### BRANO
....
L’“invenzione del Sud” Nicola Zitara, lo
studioso meridionalista morto quattro anni fa, dopo una vita di forte impegno
politico, limita a quella che chiama “l’espropriazione delle banche del Sud” a
opera del “capitale, gli affaristi e le banche tosco-piemontesi”. Una forma di
colonialismo.
La categoria del colonialismo
nell’unificazione italiana è costante in tutta l’opera di Zitara, a partire
dagli anni 1960, quando, abbandonate le attività commerciali di famiglia,
piccoli armatori a Siderno, si dedicò agli “studi critici” con i “Quaderni
calabresi”, che editava a Vibo Valentia col giudice Francesco Tassone – col quale fu
promotore di un esposto-querela per strage a carico di Nino Bixio. La sua
unificazione era una conquista militare, seguita dall’esproprio degli strumenti
di credito e delle terre migliori. Grazie anche a una “borghesia compradora”
meridionale - cioè correa, venduta.
....
### Dati sui bersagli dei clic
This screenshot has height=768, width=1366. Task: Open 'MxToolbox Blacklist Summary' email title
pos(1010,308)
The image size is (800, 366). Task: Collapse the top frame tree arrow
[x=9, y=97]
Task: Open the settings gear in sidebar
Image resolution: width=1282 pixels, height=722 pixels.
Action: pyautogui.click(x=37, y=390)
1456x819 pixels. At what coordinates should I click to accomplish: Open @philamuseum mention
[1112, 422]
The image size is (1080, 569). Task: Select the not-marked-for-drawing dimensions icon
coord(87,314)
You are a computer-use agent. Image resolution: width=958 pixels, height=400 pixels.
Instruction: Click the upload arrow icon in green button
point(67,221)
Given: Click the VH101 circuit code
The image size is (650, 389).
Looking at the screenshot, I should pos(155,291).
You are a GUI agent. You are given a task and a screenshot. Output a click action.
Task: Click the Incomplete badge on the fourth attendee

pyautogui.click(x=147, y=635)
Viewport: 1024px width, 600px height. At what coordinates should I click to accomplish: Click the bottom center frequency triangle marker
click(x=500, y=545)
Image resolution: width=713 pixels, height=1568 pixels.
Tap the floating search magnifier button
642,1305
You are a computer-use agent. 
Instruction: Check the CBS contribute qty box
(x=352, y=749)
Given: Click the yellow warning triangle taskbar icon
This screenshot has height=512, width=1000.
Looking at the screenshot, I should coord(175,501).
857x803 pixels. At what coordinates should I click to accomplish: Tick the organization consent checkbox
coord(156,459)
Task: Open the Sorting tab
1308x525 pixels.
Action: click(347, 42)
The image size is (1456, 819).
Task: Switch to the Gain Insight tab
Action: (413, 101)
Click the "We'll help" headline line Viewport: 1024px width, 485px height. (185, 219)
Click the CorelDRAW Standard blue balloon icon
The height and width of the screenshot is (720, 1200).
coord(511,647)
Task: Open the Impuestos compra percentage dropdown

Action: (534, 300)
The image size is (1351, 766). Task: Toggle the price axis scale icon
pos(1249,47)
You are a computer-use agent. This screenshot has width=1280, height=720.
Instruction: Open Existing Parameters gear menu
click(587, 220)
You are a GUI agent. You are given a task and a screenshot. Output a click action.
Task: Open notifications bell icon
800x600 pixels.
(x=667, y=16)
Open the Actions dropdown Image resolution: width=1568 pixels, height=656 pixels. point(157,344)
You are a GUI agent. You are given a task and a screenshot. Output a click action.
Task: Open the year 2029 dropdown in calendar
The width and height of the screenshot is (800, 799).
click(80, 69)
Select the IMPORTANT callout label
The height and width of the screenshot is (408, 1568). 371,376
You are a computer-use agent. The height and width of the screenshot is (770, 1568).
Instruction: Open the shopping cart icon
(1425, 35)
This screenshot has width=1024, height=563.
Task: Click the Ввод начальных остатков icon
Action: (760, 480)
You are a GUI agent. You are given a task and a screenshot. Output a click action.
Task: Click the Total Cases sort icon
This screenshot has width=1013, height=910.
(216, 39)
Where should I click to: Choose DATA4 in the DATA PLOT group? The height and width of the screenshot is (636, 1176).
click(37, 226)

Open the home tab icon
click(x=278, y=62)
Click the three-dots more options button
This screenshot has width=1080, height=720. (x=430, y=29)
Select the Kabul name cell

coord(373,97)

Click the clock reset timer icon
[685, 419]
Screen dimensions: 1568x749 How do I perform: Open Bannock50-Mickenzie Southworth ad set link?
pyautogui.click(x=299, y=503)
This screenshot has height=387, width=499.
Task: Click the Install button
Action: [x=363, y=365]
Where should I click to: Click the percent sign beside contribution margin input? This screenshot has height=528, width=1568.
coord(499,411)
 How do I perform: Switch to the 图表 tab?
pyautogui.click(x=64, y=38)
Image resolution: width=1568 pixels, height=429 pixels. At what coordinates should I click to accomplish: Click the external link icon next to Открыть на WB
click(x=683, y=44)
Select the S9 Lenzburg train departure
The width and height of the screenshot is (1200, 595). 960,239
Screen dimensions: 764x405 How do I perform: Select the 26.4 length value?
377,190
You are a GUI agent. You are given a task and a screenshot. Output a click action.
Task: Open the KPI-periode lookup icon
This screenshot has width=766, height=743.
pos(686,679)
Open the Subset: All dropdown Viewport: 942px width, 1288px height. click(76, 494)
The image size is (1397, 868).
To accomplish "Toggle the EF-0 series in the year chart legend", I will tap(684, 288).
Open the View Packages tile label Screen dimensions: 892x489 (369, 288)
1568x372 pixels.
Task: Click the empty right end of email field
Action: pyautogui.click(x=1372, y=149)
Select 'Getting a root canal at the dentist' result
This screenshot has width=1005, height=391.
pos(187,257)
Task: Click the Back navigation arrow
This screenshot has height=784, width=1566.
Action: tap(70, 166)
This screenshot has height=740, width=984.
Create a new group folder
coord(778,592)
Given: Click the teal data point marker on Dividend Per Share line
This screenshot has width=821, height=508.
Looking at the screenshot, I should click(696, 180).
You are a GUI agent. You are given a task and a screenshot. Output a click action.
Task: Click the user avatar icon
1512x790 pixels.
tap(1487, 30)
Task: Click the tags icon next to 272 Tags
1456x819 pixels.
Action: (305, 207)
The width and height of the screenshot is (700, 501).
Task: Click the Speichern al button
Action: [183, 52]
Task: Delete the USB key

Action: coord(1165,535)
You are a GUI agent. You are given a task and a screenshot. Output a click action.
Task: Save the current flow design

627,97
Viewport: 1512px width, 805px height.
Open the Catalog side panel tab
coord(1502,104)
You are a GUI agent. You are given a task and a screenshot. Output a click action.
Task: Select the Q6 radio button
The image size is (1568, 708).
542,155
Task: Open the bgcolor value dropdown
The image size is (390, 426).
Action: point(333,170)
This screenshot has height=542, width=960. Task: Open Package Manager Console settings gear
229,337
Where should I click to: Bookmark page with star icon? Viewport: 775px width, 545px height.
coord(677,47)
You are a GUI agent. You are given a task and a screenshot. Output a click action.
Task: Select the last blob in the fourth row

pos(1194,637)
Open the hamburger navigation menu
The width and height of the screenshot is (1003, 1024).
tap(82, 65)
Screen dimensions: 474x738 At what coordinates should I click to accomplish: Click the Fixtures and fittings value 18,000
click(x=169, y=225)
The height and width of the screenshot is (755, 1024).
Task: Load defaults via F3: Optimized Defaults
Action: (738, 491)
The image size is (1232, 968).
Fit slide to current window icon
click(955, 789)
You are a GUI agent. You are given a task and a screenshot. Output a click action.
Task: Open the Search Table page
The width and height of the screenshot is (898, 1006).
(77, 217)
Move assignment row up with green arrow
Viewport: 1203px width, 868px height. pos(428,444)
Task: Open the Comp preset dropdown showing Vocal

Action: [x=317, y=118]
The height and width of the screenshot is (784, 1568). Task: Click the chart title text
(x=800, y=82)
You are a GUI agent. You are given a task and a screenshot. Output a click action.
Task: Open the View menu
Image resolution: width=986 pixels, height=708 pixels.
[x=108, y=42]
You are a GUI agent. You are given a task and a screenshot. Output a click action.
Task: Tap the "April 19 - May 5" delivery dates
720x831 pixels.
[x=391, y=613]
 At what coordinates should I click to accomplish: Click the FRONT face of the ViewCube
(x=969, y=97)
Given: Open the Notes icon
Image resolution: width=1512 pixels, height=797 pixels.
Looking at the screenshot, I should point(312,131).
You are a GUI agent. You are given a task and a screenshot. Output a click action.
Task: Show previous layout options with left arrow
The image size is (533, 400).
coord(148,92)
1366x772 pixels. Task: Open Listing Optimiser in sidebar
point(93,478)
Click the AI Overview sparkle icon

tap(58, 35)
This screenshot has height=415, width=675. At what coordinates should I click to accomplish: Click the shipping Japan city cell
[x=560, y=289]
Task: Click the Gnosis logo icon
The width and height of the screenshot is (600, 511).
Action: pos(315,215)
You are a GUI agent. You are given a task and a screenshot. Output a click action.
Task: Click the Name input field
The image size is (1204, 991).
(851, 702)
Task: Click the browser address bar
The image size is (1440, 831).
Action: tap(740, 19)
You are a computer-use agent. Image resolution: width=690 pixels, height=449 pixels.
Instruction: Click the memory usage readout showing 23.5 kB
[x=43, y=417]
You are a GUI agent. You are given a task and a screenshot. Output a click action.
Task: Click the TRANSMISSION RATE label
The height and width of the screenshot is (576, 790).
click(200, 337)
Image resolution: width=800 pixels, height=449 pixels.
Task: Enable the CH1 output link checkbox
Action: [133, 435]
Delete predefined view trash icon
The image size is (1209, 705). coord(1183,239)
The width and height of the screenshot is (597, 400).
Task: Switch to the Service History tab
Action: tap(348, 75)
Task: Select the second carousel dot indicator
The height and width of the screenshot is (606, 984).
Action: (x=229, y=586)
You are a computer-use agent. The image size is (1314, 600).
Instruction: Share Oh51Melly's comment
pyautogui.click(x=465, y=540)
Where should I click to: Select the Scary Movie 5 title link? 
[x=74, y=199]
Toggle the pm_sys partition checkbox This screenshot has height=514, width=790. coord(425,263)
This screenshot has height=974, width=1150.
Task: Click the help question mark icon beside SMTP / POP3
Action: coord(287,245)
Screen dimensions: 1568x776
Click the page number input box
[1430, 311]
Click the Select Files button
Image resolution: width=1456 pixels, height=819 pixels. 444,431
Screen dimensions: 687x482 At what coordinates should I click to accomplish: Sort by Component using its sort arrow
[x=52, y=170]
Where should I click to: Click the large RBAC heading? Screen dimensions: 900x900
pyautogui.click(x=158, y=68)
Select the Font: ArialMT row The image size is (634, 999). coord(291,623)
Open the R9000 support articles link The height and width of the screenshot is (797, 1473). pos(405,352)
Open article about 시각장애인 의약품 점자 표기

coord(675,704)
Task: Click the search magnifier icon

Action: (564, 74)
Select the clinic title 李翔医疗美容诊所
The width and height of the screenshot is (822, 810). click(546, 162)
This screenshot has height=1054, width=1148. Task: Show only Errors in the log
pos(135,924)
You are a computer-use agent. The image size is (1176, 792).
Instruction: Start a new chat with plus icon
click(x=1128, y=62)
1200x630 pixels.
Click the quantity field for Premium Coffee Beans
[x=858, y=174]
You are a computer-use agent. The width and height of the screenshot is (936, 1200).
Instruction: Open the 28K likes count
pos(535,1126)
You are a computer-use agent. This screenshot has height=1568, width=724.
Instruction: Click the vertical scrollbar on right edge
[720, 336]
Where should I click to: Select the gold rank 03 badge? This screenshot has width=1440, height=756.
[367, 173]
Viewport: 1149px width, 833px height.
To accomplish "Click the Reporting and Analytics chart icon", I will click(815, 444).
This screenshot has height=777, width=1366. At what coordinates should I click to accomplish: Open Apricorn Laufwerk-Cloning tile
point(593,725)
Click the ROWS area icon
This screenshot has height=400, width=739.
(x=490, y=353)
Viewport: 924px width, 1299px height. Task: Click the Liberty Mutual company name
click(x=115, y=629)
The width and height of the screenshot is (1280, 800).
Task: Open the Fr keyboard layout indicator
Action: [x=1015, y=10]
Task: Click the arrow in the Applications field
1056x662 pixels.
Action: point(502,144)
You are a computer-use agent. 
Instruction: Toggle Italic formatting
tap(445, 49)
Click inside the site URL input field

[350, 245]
....
### CONSEGNA
Trascrivi dal brano su Nicola Zitara il tratto che va da "La categoria del" fino a "cioè correa, venduta." compreso.

### RISPOSTA
La categoria del colonialismo
nell’unificazione italiana è costante in tutta l’opera di Zitara, a partire
dagli anni 1960, quando, abbandonate le attività commerciali di famiglia,
piccoli armatori a Siderno, si dedicò agli “studi critici” con i “Quaderni
calabresi”, che editava a Vibo Valentia col giudice Francesco Tassone – col quale fu
promotore di un esposto-querela per strage a carico di Nino Bixio. La sua
unificazione era una conquista militare, seguita dall’esproprio degli strumenti
di credito e delle terre migliori. Grazie anche a una “borghesia compradora”
meridionale - cioè correa, venduta.